• [ARBEITSAUFTRAG] Entnimm den folgenden Zeilen alle Zeilen von der Zeile mit „Find the location“ bis zum Ende der Zeilen, beide Enden eingeschlossen, und gib sie unverändert wieder. Lass die Bilder in deiner Antwort weg.

• [VORGEGEBENE ZEILEN]

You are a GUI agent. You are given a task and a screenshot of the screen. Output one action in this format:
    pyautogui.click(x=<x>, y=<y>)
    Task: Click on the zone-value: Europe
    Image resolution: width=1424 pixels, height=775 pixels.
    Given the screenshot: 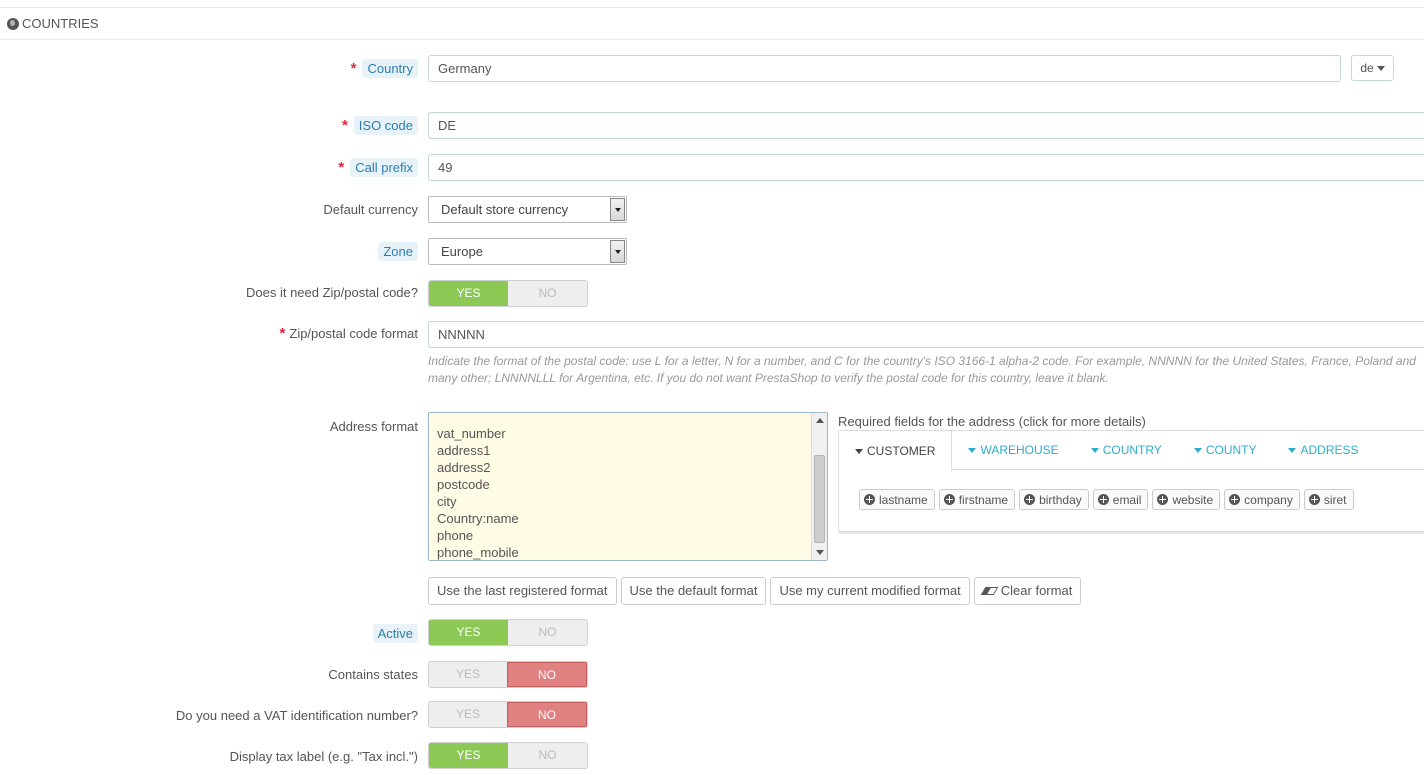 What is the action you would take?
    pyautogui.click(x=462, y=252)
    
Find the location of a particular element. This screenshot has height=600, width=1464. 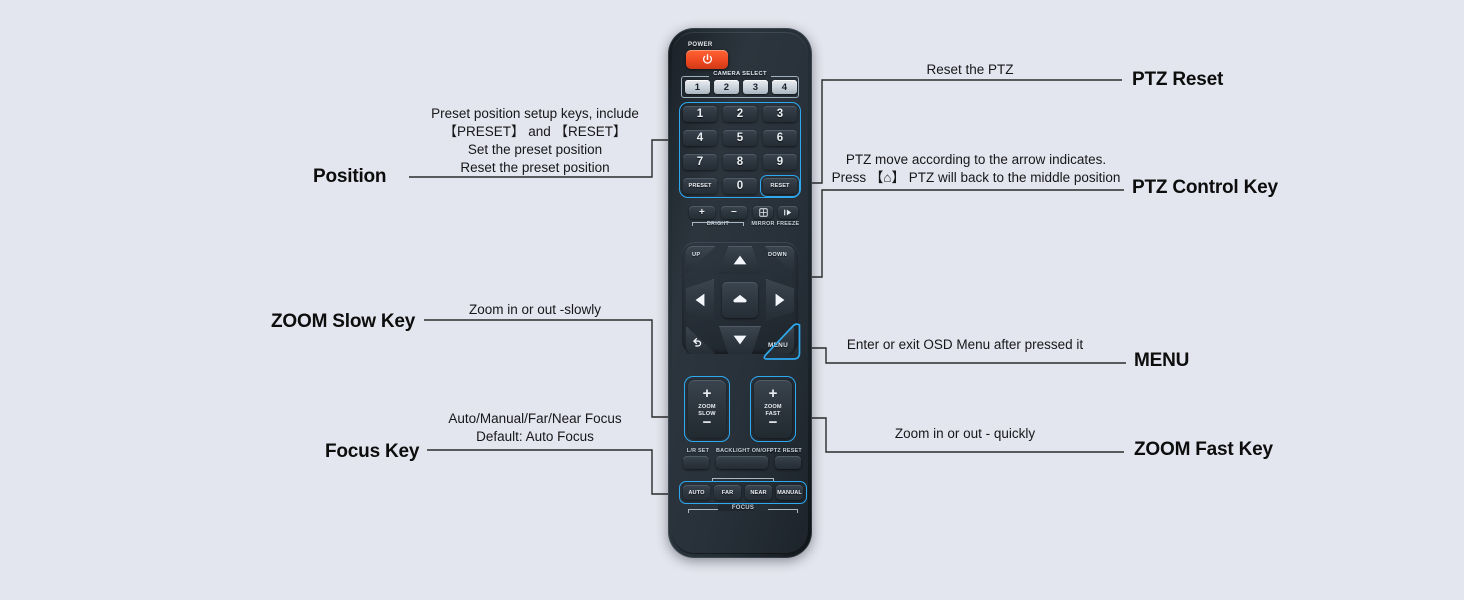

keypad-button-6: 6 is located at coordinates (780, 138).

• [ANTWORTFELD]
Find the location of a particular element. This screenshot has height=600, width=1464. 

keypad-button-6: 6 is located at coordinates (780, 138).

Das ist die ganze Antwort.